##### TEXT BLOCK

Finally, one of the key reasons for the success of crypto-assets is that they are independent of governments and banks. Indeed, the bitcoin pioneers and a large proportion of investors in the 2010s were motivated by a distrust of banks, a logical consequence of the 2008 banking crisis in the USA. This libertarian philosophy was combined with a desire to remain independent of governments, with the reasoning “my money belongs to me, and its value should not depend on central bank money printing or government budget shortfalls”. And it is indisputable that a true “fiat” currency is intimately linked to the power of the State, for it is the State which demands that taxes be collected in the currency of its choice, it is the State that prohibits the use of currencies other than its own on its territory through its monopoly of power, and it is the State that re-injects money in the currency of its choice into the economy through its fiscal and monetary policies. There is no currency without power.

##########
##### DATASET EXTRACT

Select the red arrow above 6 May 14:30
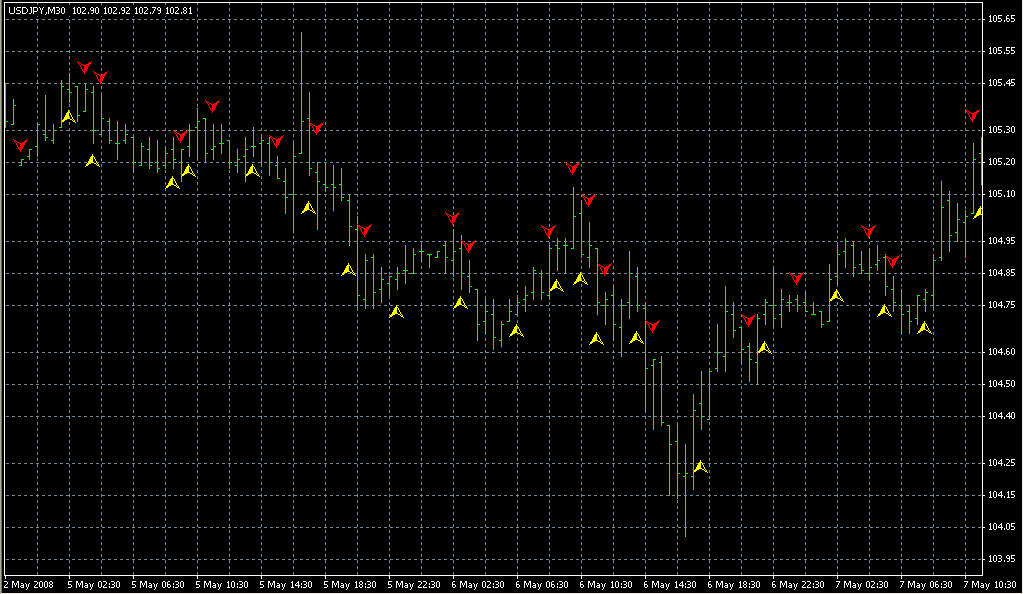 tap(652, 326)
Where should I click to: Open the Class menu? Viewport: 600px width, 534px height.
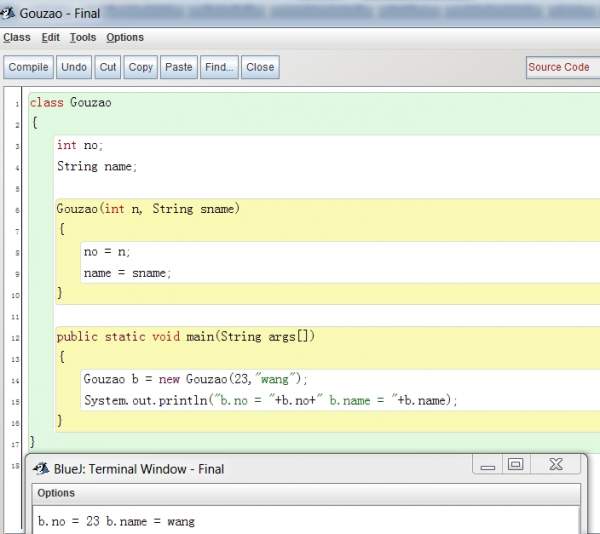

##########

DO THIS >> Output the full passage on crypto-assets and their independence from the State, word for word. The data is not needed for what comes next.

SOLUTION BELOW >>
Finally, one of the key reasons for the success of crypto-assets is that they are independent of governments and banks. Indeed, the bitcoin pioneers and a large proportion of investors in the 2010s were motivated by a distrust of banks, a logical consequence of the 2008 banking crisis in the USA. This libertarian philosophy was combined with a desire to remain independent of governments, with the reasoning “my money belongs to me, and its value should not depend on central bank money printing or government budget shortfalls”. And it is indisputable that a true “fiat” currency is intimately linked to the power of the State, for it is the State which demands that taxes be collected in the currency of its choice, it is the State that prohibits the use of currencies other than its own on its territory through its monopoly of power, and it is the State that re-injects money in the currency of its choice into the economy through its fiscal and monetary policies. There is no currency without power.